Estaba hecha para ser libre, para sentir el viento, escuchar música, estar siempre en movimiento. No hay mejor sensación que ir hacia algún lado, tener un destino, una meta, un objetivo. Moverse en equilibrio, en paz, disfrutar el camino sin importar el fin.
Para eso fue hecha, para eso nació, siempre fue fiel a su esencia, aunque un día perdió el rumbo. Dudó de su independencia, de su autonomía, de su autosuficiencia. Se preguntó si realmente era feliz así. Se preguntó si no dar explicaciones a nadie era libertad o soledad. Nunca antes se lo había preguntado.

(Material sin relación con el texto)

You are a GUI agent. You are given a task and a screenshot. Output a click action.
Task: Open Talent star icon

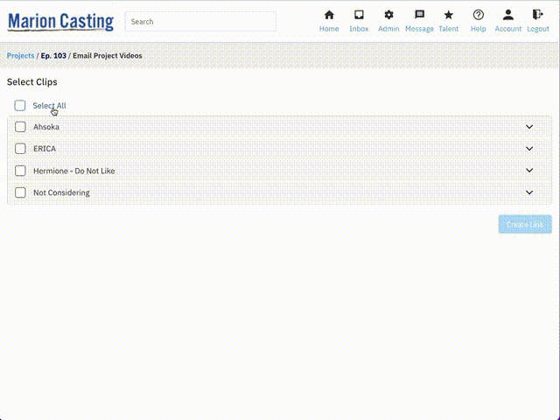pyautogui.click(x=448, y=15)
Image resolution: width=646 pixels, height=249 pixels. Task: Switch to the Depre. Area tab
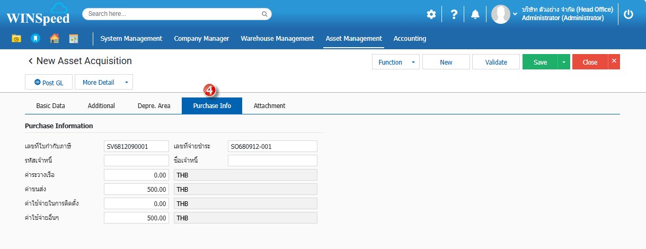154,106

Presa de sus temores abandonó sus paseos, olvidó el viento, el sol, el pedalear lo más rápido que se pudiera, sentir la lluvia chocar contra su cara, ver paisajes hermosos hasta no dar más, hasta estar agotada, hasta sentir dolor, el dolor más satisfactorio de todos.

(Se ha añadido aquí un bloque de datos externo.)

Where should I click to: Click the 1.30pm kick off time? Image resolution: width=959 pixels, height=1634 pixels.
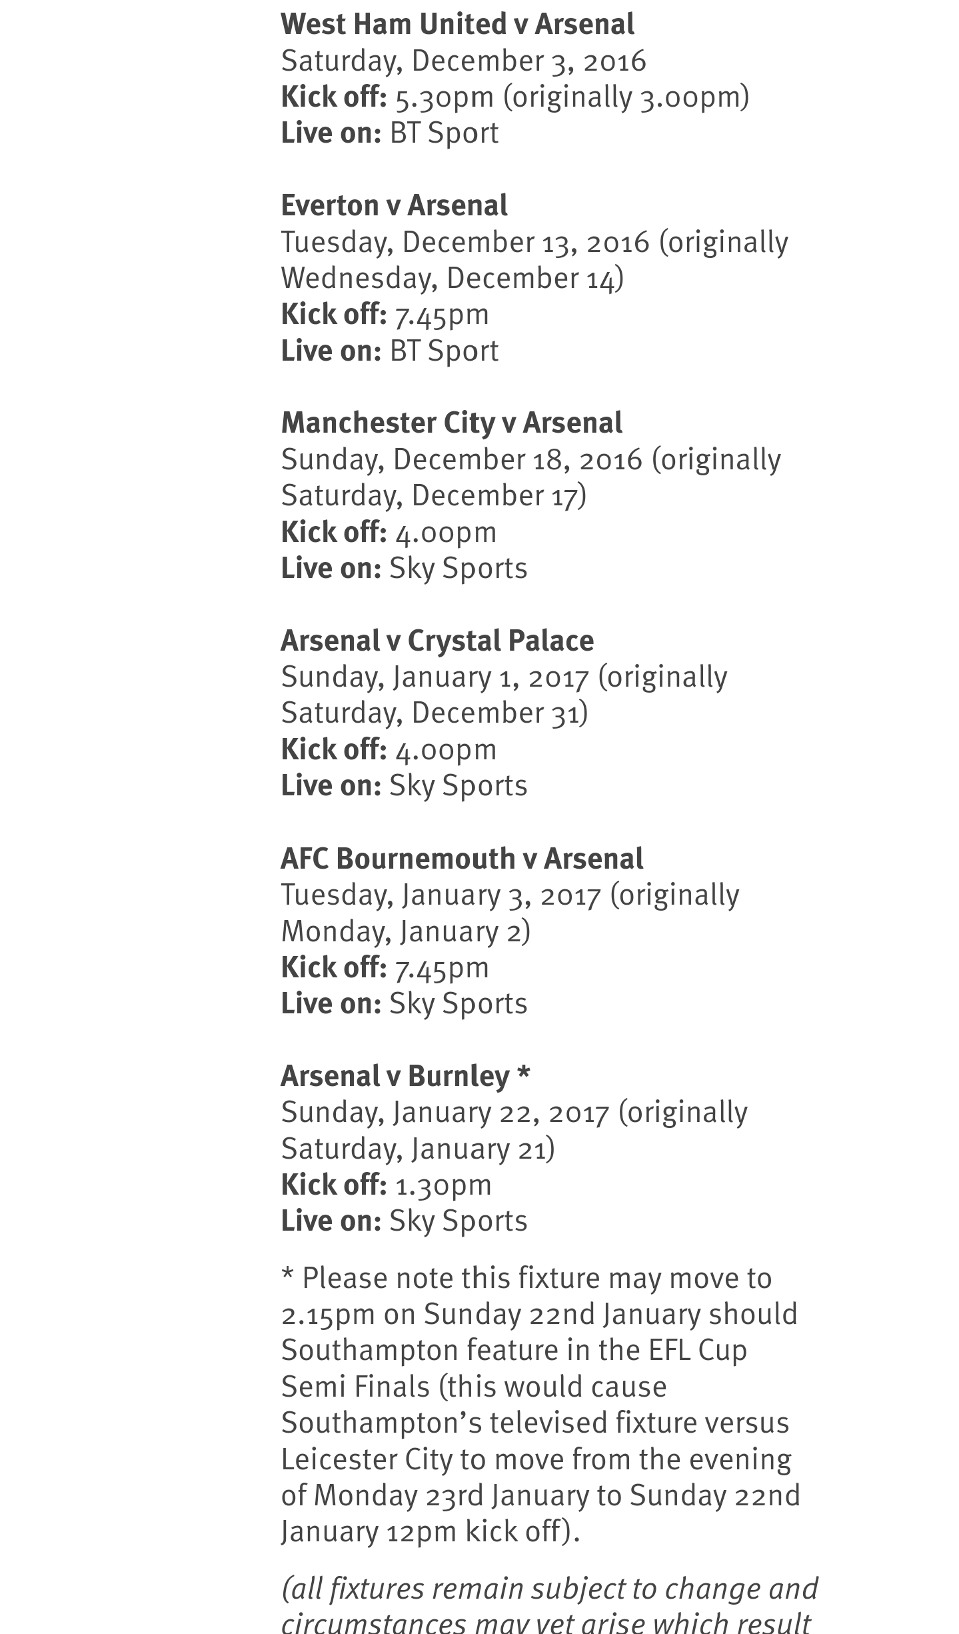tap(443, 1185)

Sin querer un día se encadenó, o más bien se dejó encadenar. Se olvidó de sí misma y su esencia. Se sintió segura en la quietud sin entender su falta de felicidad. Permaneció quieta hasta que las cadenas se cortaron, no se sentía preparada, ya no sabía quién era ni qué disfrutaba. Se había acostumbrado a la quietud mal entendida como seguridad, porque no hay nada menos seguro que la quietud.

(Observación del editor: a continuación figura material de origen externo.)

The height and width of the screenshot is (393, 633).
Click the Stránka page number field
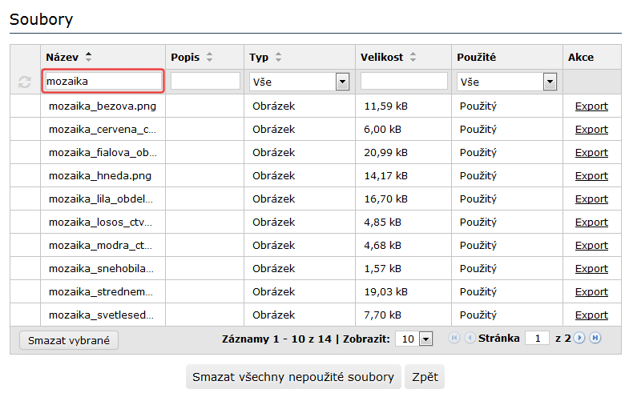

Se vio obligada a comenzar a pedalear de a poco, retomando el movimiento retomó el equilibrio. Luego vino la paz, seguida de la felicidad y nuevamente la libertad se asomó en su vida.
Poco a poco comenzó a recordar que era una bicicleta hecha para grandes viajes, para pedaleos interminables por lugares increíbles. Algunos intentaron acompañarla más no alcanzarla, ella no estaba hecha para pedalear acompañada, no hay mayor estorbo que una conversación mientras intentas sentir en soledad. No hay mayor estorbo que compartir el camino con otra bici, con una lenta, con una miedosa, con una parlanchina o con una cualquiera.
Porque la magia es esa, disfrutarse uno mismo, soltar, ser libre, no pensar en nada ni en nadie. Pedalear sin parar, por siempre.